• _WHAT YOU HAVE TO DO_
Copy out the data below word for word, starting at the line with "Task: Click the Aksesoris puzzle icon" and ending with the last line of the data, with both ends included. Omit the pictures from your answer.

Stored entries
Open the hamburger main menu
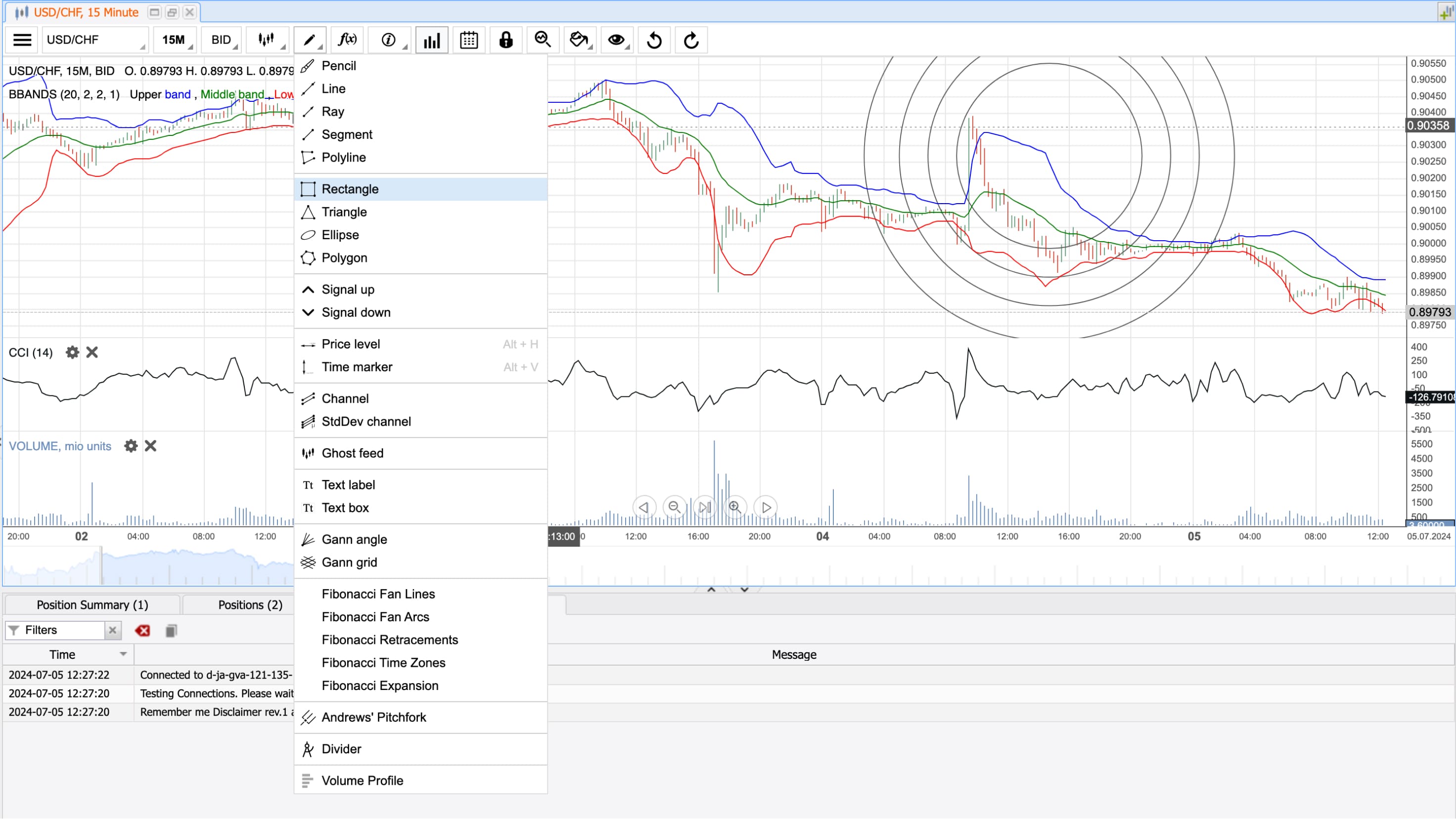This screenshot has height=819, width=1456. (22, 40)
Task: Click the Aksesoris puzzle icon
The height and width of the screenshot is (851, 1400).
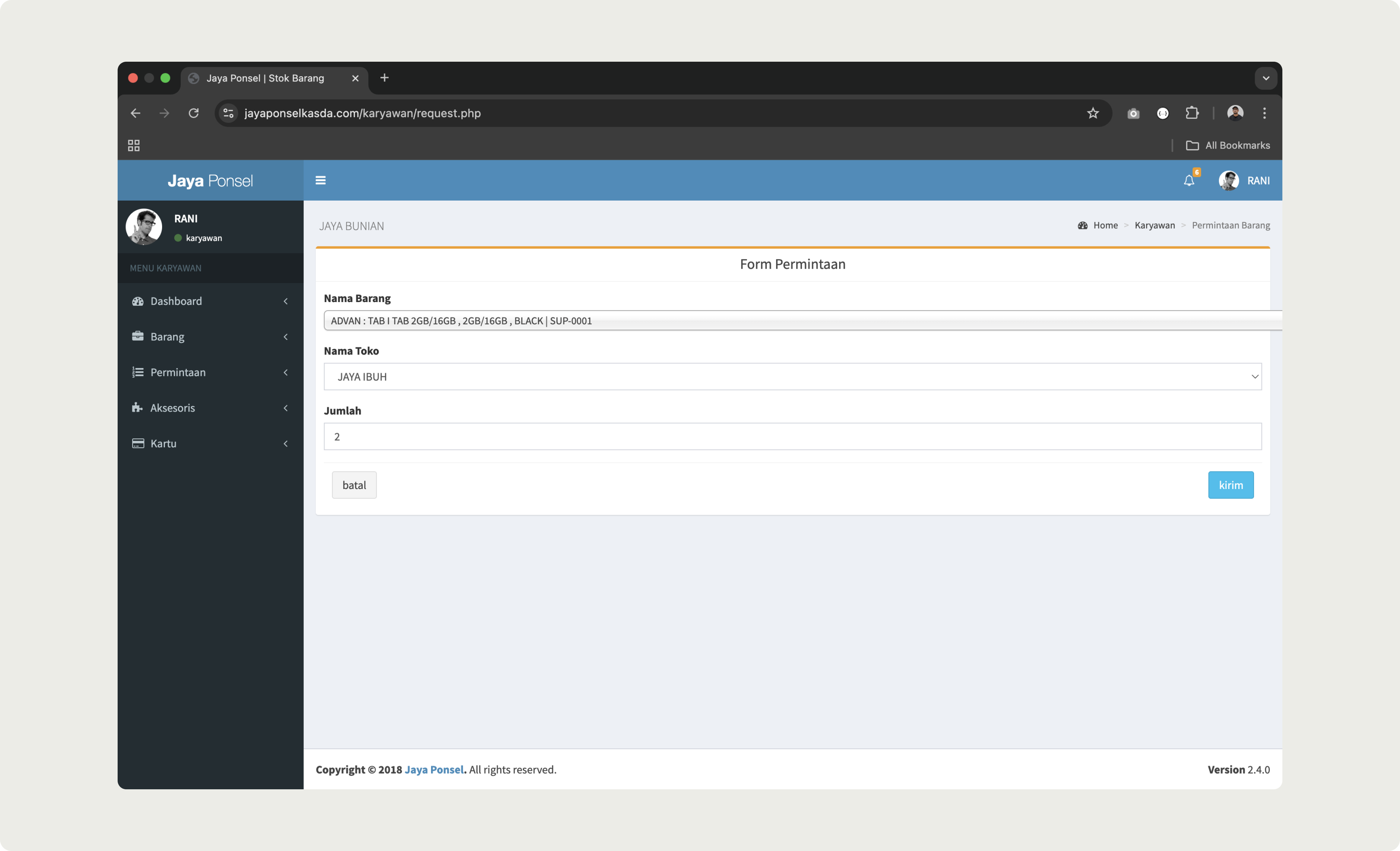Action: tap(137, 408)
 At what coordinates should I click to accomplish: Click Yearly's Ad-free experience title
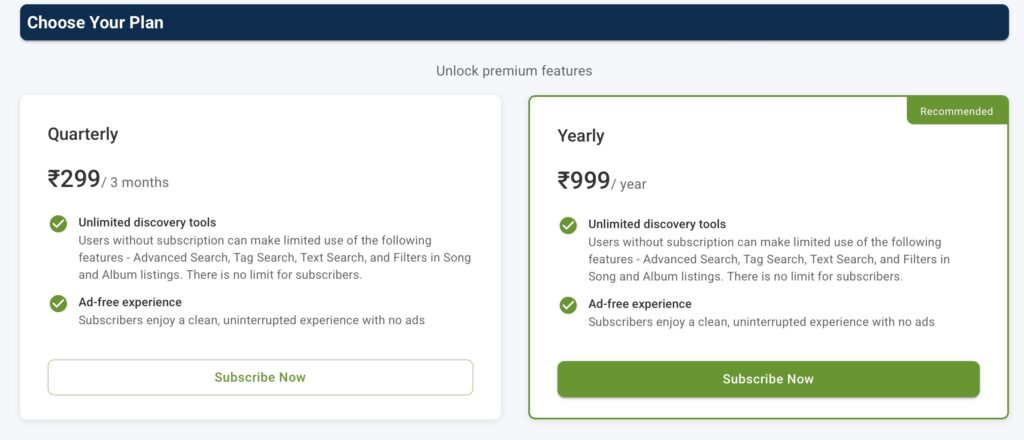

• _RESPONSE_
Task: Click the Aksesoris puzzle icon
The height and width of the screenshot is (851, 1400).
Action: tap(137, 408)
 At what coordinates should I click to accomplish: Click Yearly's Ad-free experience title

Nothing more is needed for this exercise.